生物の遺伝情報である細胞のDNA配列を自由自在に改変し、病気を治療したり優れた品種を生み出すことができる−。夢物語のような「ゲノム編集」と呼ばれる技術がここ数年、科学研究や製薬の現場で急速に広がっている。従来の遺伝子組み換え技術より格段に精度が高く、生命科学に革命を起こしつつあり、その開発者はノーベル賞も確実といわれる。しかし、生まれてくる子供の能力や容姿をデザインする行為、いわば“人間の改造”につながりかねないことから倫理面でも議論が沸騰。実際に中国ではヒトの受精卵でDNAを改変したとの報告が出ている。中国がついに禁断の領域に踏み切ったことに、科学者たちが国際会議を開いて対応を協議したほか、米ホワイトハウスが懸念を表明するなど、全世界に波紋が広がっている。(前田武)
「現時点では、ヒトの生殖細胞にゲノム編集を加えて病気の予防や治療に使うことは無責任だ」
12月初旬、米ワシントンで開かれた科学者らの国際会議が現状に警鐘を鳴らす声明をまとめた−とのニュースは、関係者の大きな注目を集めた。ゲノム編集をめぐる今回の会議には、生命科学の研究者だけでなく法律や倫理などの専門家も集まった。

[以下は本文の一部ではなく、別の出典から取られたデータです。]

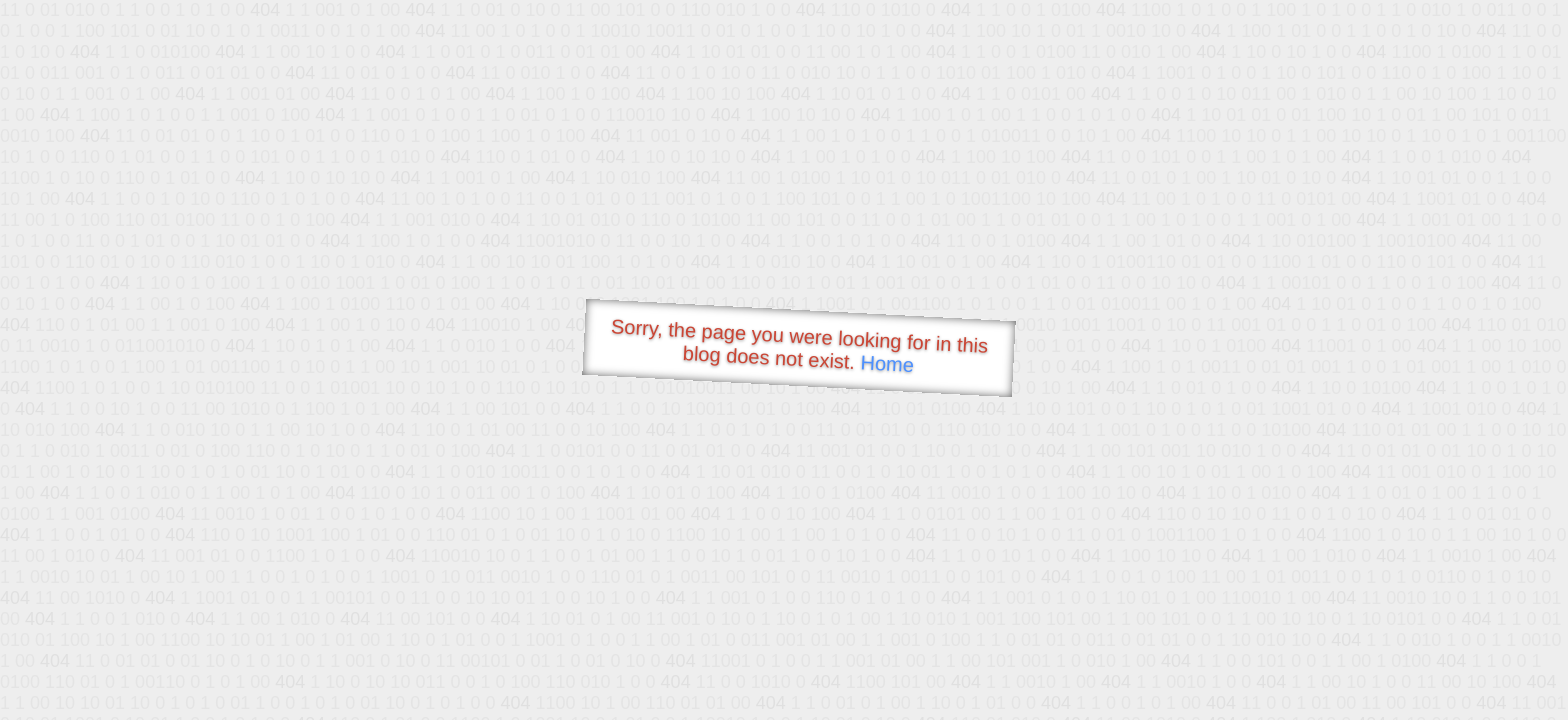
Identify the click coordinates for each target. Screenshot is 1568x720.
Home (887, 363)
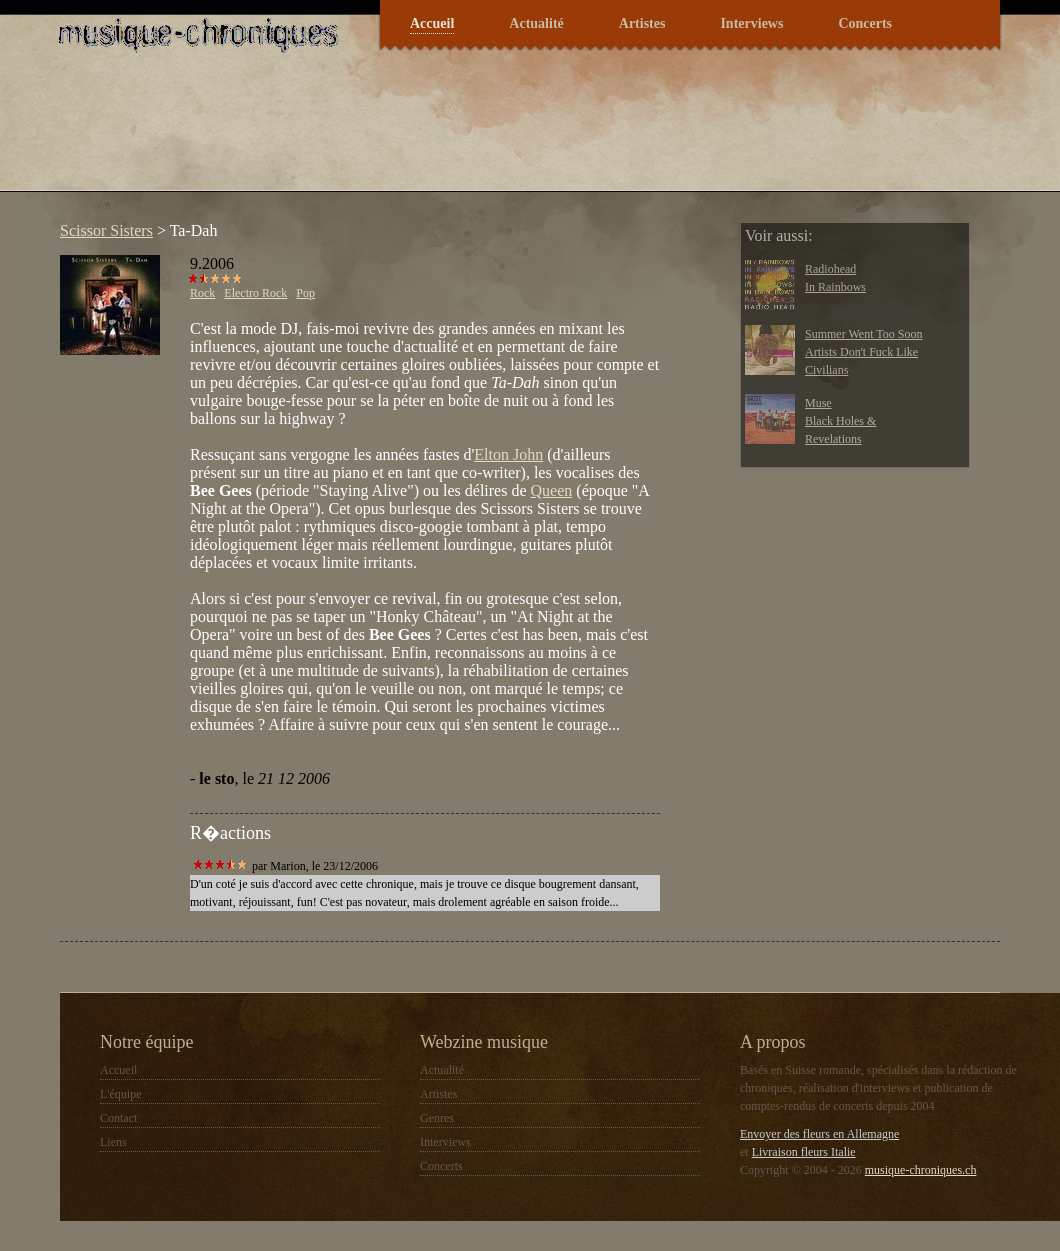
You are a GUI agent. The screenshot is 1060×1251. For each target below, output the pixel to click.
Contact (118, 1118)
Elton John (508, 454)
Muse (818, 403)
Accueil (432, 23)
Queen (552, 490)
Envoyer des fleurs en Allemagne (819, 1134)
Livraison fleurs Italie (804, 1152)
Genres (437, 1118)
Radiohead (830, 269)
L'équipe (120, 1094)
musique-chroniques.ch (921, 1170)
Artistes (642, 23)
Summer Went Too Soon (863, 334)
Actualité (536, 23)
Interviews (751, 23)
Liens (113, 1142)
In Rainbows (835, 287)
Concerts (865, 23)
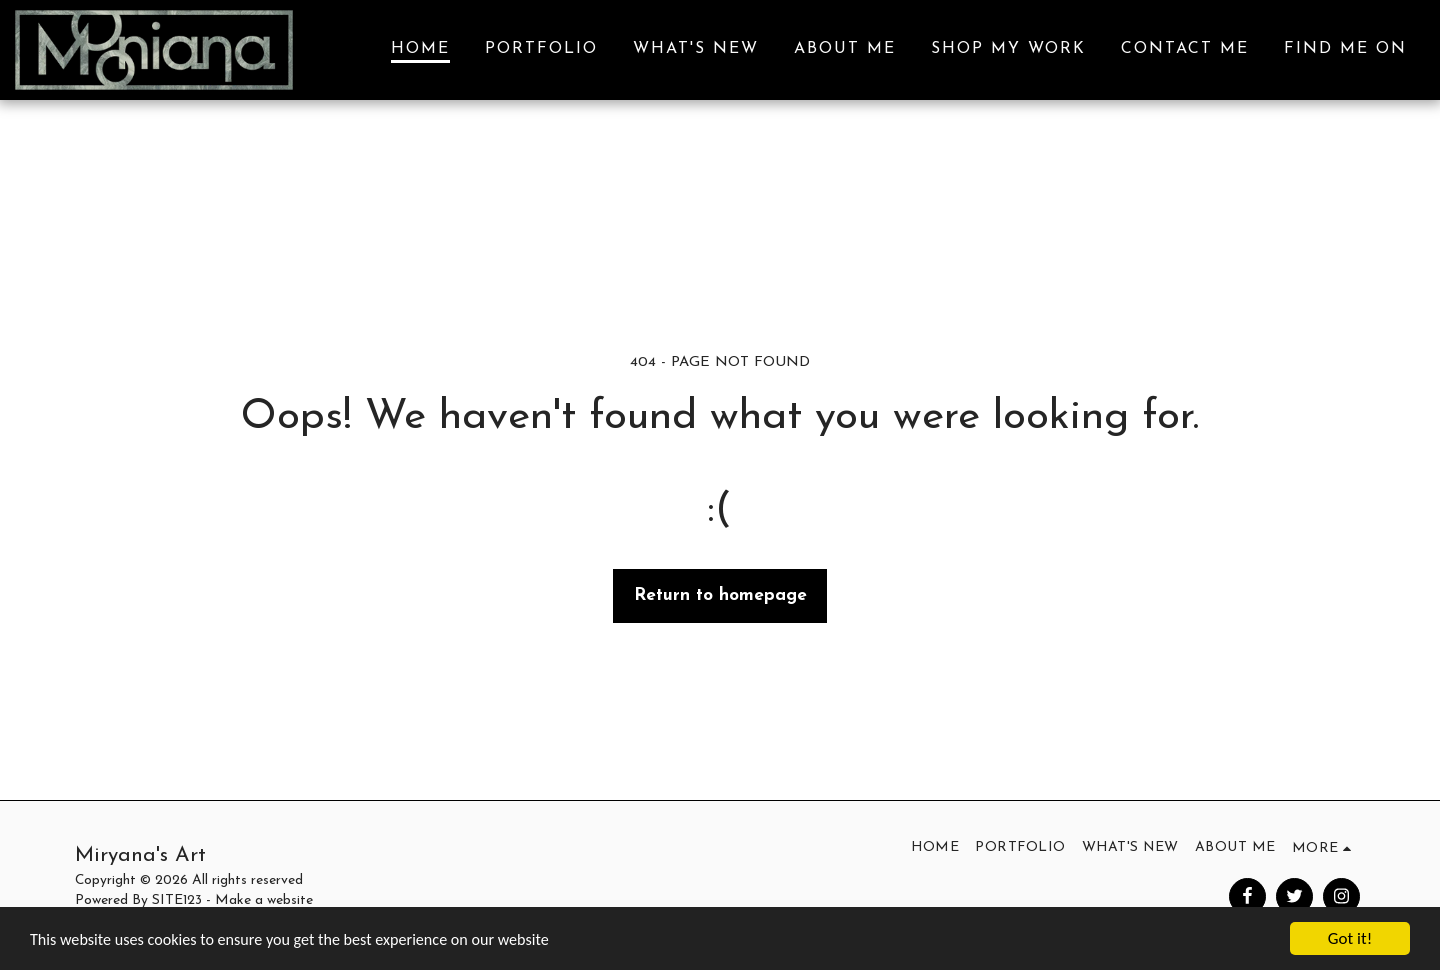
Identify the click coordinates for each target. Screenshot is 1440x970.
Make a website (264, 900)
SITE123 (177, 900)
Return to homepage (720, 595)
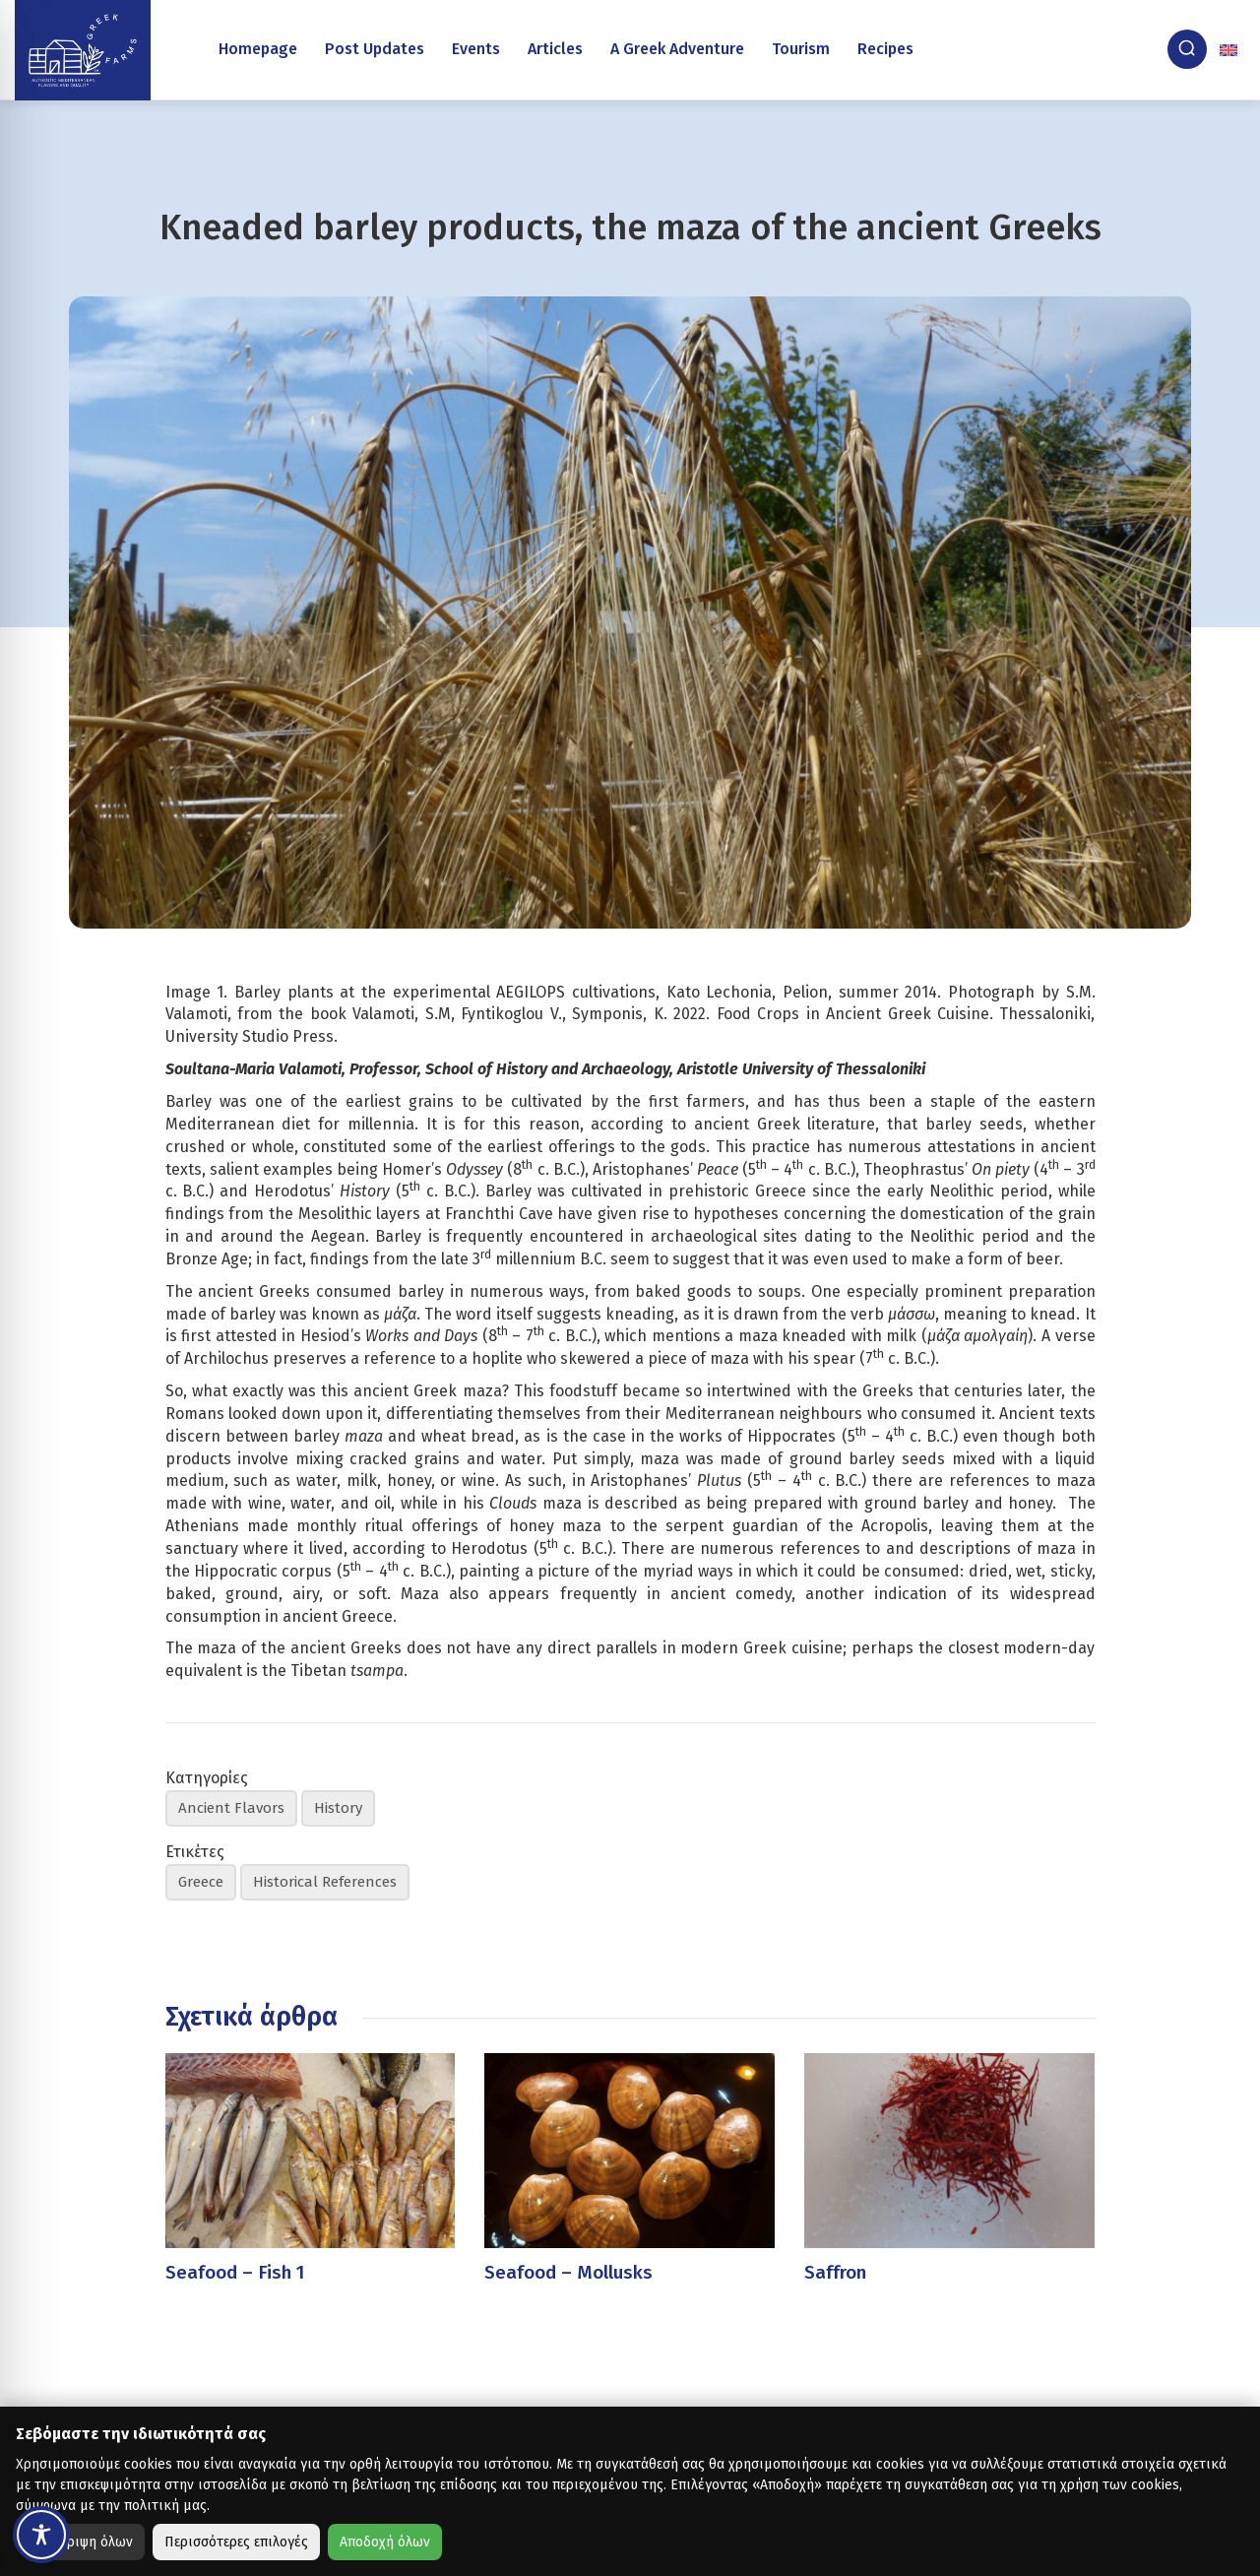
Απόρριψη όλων (84, 2542)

議長を務めたカリフォルニア工科大のデービッド・ボルティモア教授は、ゲノム編集について「難しい問題だが、どのように扱っていくか、よい方向性が出せた」とコメント。会議に参加した北海道大の石井哲也教授は「毛の色や身長といった見た目を『改造』する手段としては受け入れられない」と訴えた。
会議が開かれたきっかけは、中国の研究チームが昨年4月に発表した論文だ。血液の病気の原因となる遺伝子を取り除くため、ゲノム編集によってヒト胚(はい)のDNAを改変したとの報告で、結果的には臨床に応用するにはまだ精度が低いとの内容だった。倫理面の問題を回避するため、もともと遺伝子の異常で子供として生まれてくることがない受精卵を使ったとされるが、世界中の科学者に大きな衝撃をもって受け止められた。